My point was more that pain gets a high weight relative to other dimensions of the EQ-5D...though not always the highest. As shown in the graph below, the original EQ-5D-3L UK tariff (Dolan, 1997) had pain as second (after mobility) for extreme, and roughly equal first (with self-care) for moderate, based on TTO responses from the general public. (I can give you the Excel version of the graph if you want to modify it.)
The preliminary UK tariff for the newer EQ-5D-5L gave pain the highest weight, followed by depression/anxiety, for the extreme level.

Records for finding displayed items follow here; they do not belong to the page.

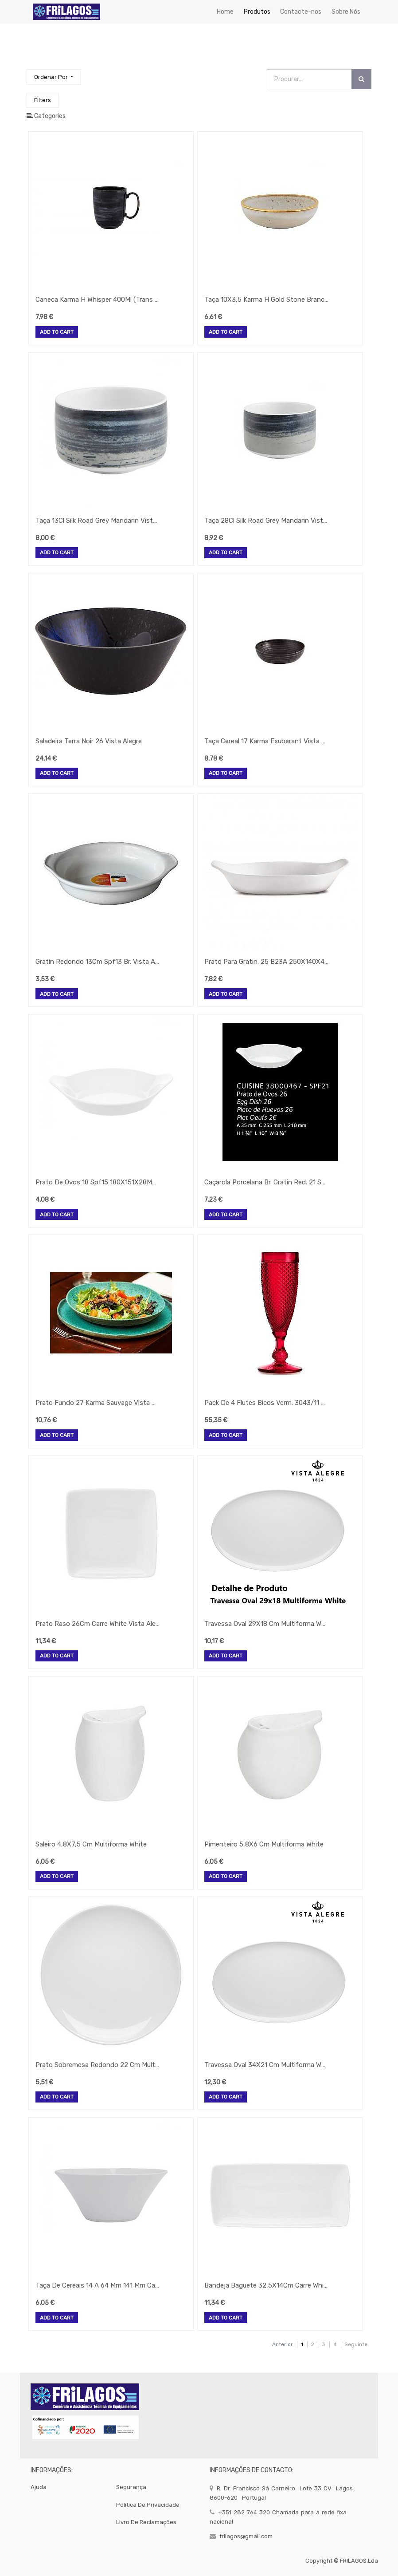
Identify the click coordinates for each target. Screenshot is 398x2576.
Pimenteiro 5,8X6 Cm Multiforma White (264, 1844)
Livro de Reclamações (146, 2522)
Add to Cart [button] (57, 332)
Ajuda (39, 2487)
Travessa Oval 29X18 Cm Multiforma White (266, 1624)
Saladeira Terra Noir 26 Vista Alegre (88, 741)
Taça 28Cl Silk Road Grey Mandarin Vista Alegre (266, 521)
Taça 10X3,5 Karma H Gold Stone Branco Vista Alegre (266, 300)
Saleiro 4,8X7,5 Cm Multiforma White (91, 1844)
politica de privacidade (147, 2504)
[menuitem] (225, 12)
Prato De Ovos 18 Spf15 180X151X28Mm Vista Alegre (97, 1182)
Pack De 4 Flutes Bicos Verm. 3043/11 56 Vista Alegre (266, 1403)
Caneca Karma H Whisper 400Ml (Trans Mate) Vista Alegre (97, 300)
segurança (131, 2487)
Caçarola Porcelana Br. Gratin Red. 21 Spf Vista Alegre (266, 1182)
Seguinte (355, 2344)
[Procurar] (361, 79)
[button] (54, 77)
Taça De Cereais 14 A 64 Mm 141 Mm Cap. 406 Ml (97, 2285)
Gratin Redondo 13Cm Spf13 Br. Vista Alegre (97, 962)
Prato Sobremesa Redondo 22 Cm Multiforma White (97, 2065)
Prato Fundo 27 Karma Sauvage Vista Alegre (97, 1403)
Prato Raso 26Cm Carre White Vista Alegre (97, 1624)
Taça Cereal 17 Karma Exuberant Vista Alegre (266, 741)
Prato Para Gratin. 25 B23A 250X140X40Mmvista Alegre (266, 962)
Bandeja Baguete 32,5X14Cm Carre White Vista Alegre (266, 2285)
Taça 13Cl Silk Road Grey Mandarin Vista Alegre (97, 521)
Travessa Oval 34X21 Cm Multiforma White (266, 2065)
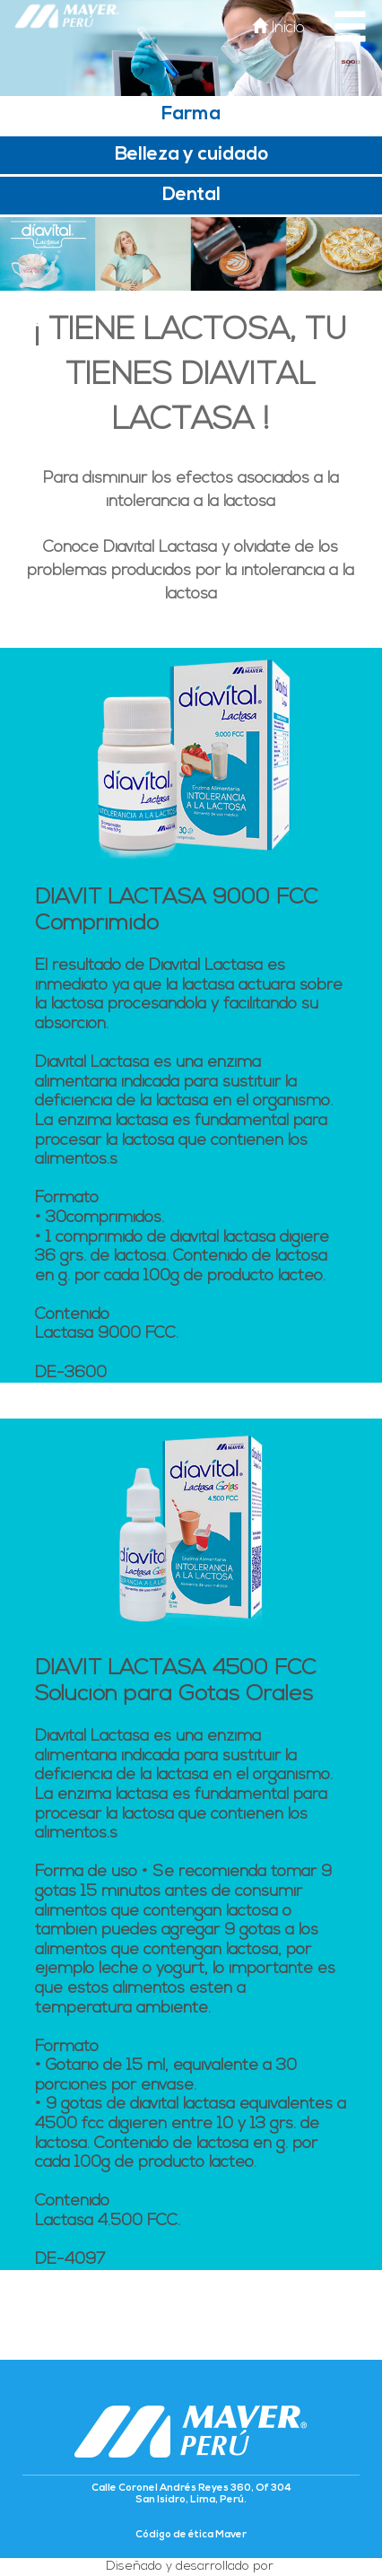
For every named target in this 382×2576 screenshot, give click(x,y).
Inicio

Full results below… but note that NICE rejected the value set for methodological reasons so, last I checked, it still recommends mapping the old 1997 3L figures onto the 5L with an algorithm.
There are many other tariffs from many other countries, for both the 3L and 5L, if you want to compare: https://euroqol.org/information-and-support/resources/value-sets/
I think this may be true (given some plausible-to-me philosophical and psychological assumptions), but it’s also more generally that studies done in sufferers likely underestimate the badness. For example, because studies exclude the most severe cases, the badness of severe depression would be underestimated even if the study participants gave fully ‘valid’ responses (and even if an instrument were used that was able to capture the full range of experience).
I don’t remember the details of the DALY/GBD methods, and I don’t know a great deal about diabetes, but I’m pretty sure it can be a cause as well as consequence of obesity. At least insulin therapy can cause weight gain. And obviously you’d want to count only the proportion of diabetics who would have got depressed/gained weight as a result of diabetes.
Not sure I follow the depression example, but yes, you would sum the YLL from suicide (i.e. ‘standard’ or counterfactual life expectancy minus the actual number lived) and YLD (i.e. years lived with depression * disability weight). The formula/steps and examples are here and here.